If a line in the records contains the string "agent", show that line.

- **Collected data**:
↓↓↓

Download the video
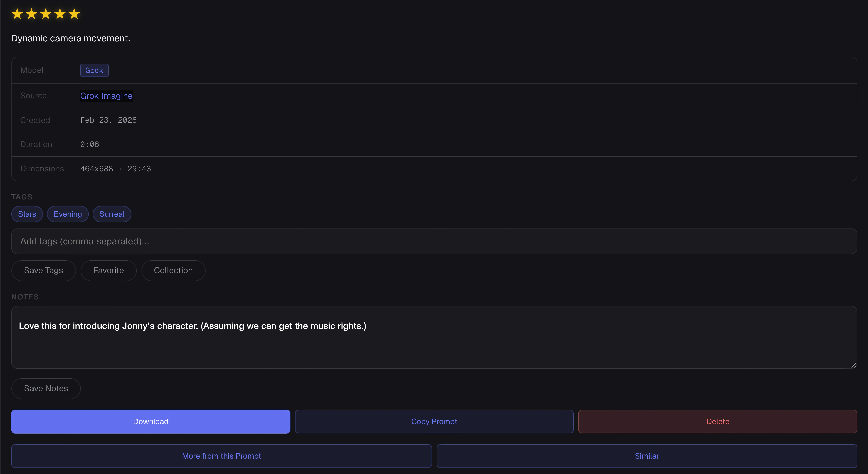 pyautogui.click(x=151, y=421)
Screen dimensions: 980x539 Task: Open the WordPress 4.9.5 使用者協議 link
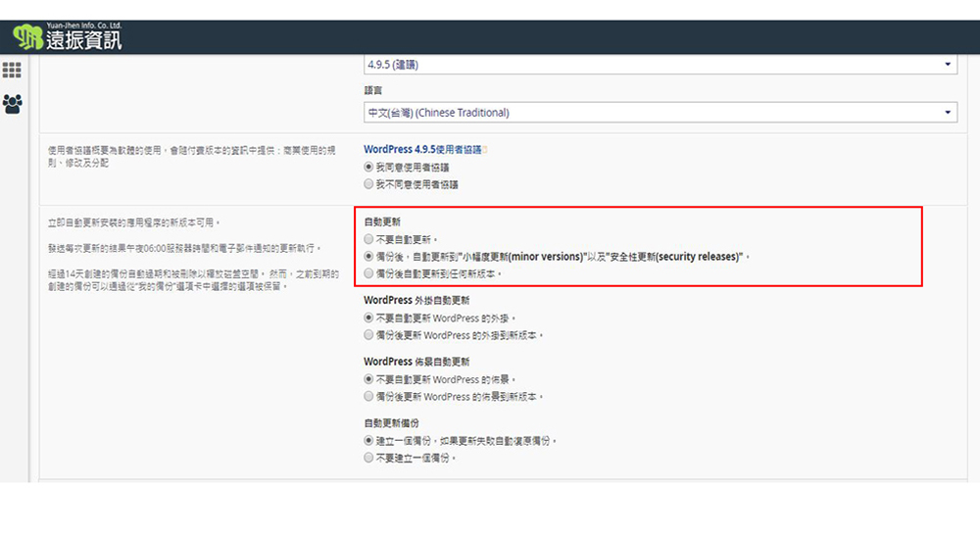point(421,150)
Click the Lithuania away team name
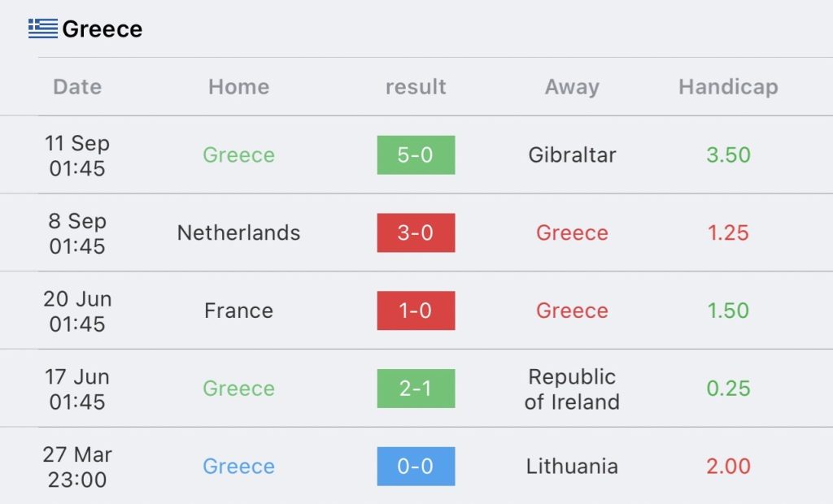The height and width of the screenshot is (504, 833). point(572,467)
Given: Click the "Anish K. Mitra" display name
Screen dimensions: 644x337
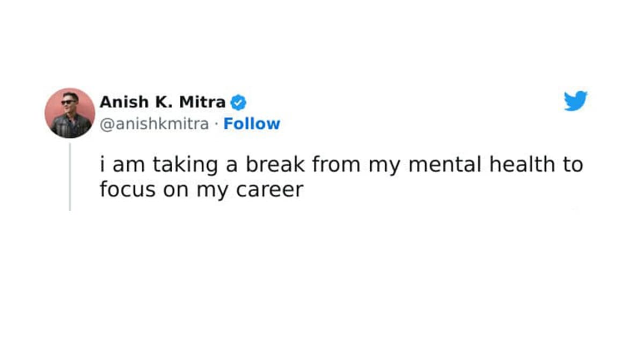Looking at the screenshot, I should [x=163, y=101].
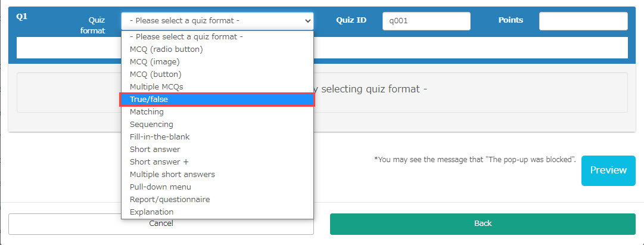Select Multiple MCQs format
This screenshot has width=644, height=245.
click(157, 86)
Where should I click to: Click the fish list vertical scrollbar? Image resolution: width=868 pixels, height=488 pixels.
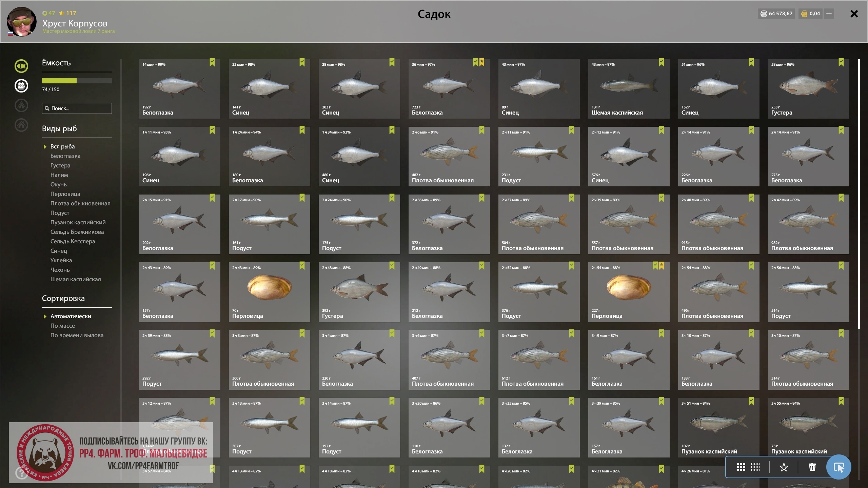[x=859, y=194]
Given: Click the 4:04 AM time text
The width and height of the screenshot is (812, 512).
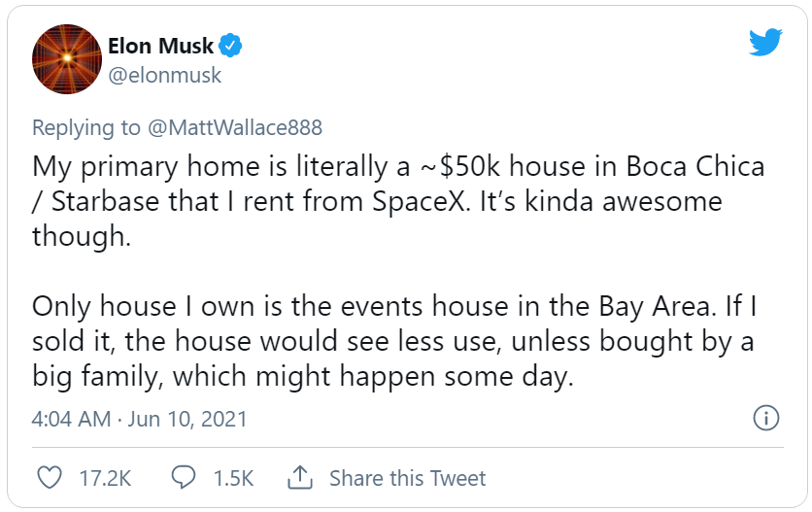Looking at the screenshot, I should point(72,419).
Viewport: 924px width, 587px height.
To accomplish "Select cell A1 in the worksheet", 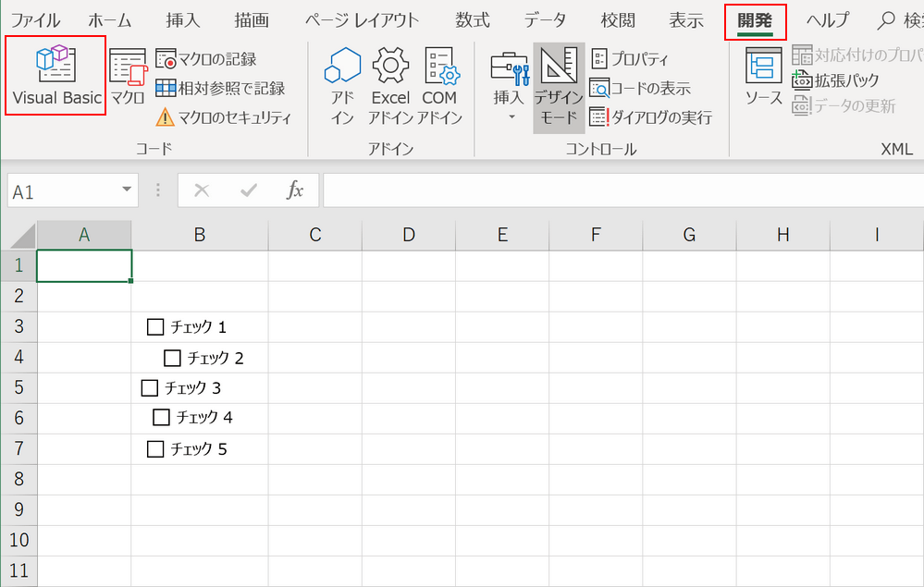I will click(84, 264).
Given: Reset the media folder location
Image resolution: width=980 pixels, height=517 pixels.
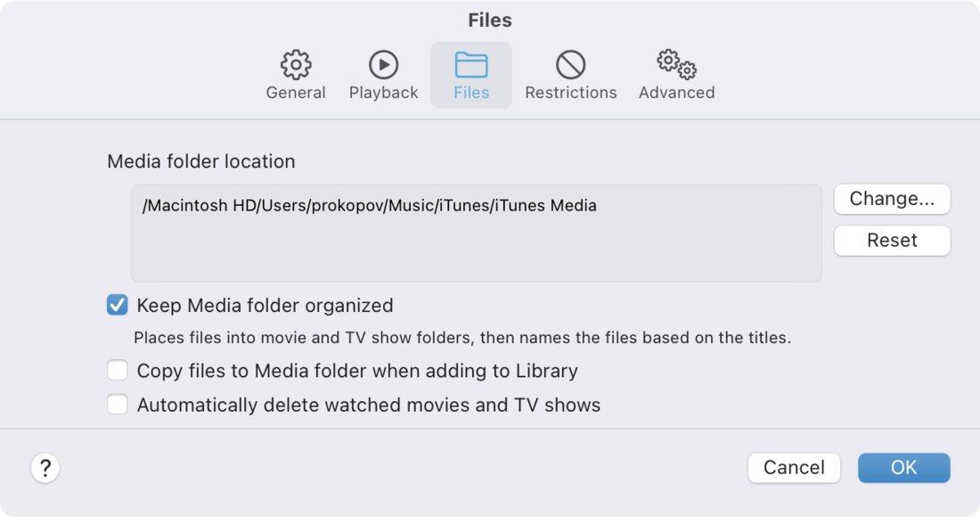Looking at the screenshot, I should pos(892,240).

↑↑↑
↓↓↓

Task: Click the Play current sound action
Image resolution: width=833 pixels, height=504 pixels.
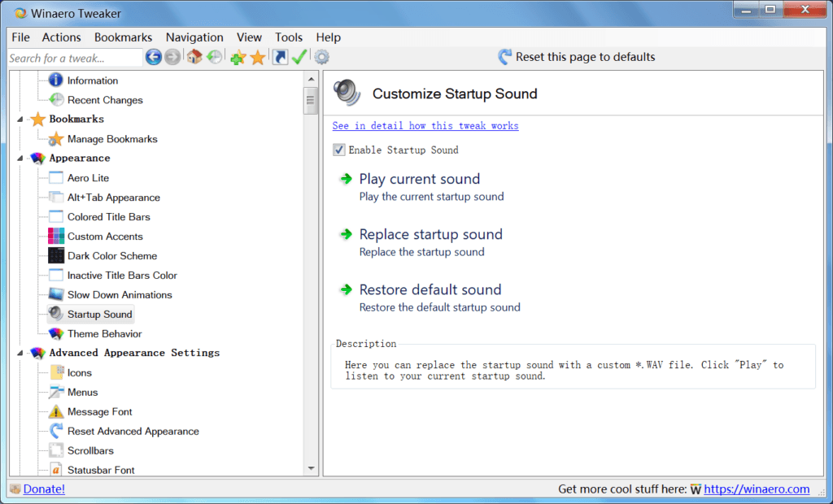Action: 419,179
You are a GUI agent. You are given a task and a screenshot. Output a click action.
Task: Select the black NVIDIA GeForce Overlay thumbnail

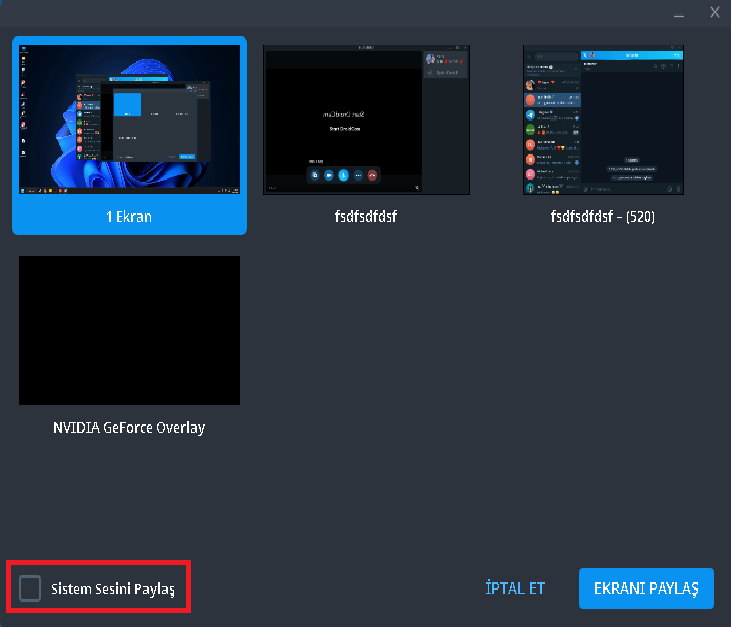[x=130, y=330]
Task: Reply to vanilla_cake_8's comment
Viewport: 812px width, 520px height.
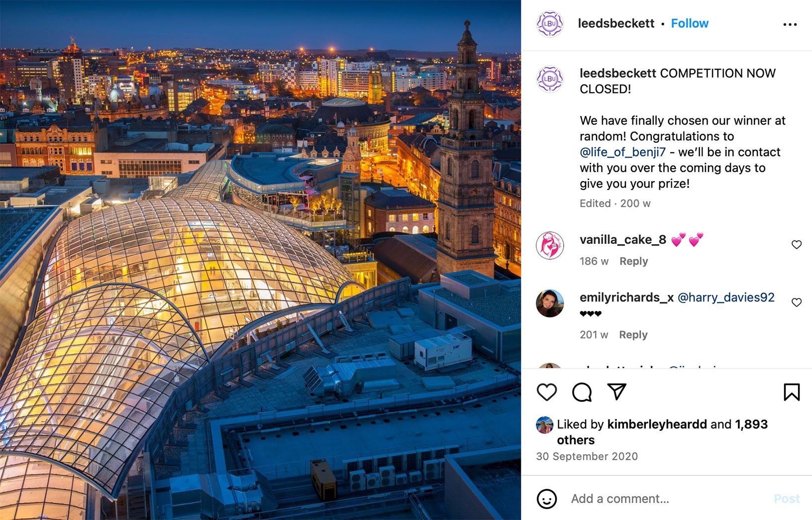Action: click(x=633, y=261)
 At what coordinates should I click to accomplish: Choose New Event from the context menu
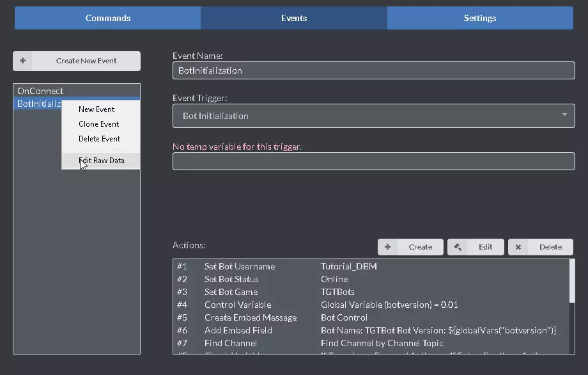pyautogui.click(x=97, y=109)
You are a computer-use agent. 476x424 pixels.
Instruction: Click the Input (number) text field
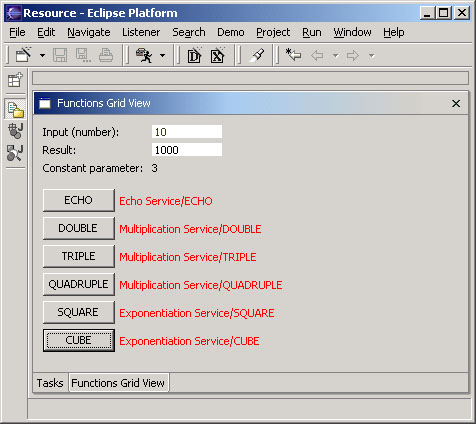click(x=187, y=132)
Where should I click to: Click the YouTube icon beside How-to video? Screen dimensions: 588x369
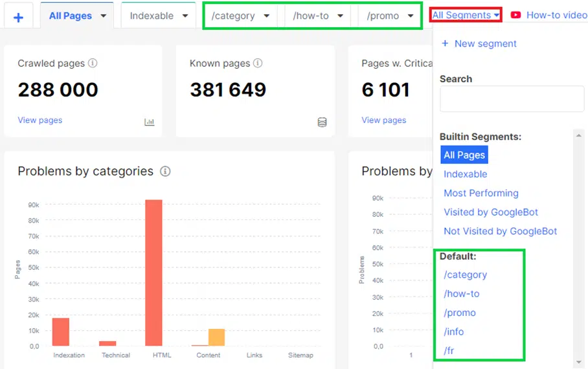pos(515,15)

↑↑↑

- **Written solution**:
You are a GUI agent. You are given a task and a screenshot. Output a click action.
You are a computer-use agent. 476x424 pixels.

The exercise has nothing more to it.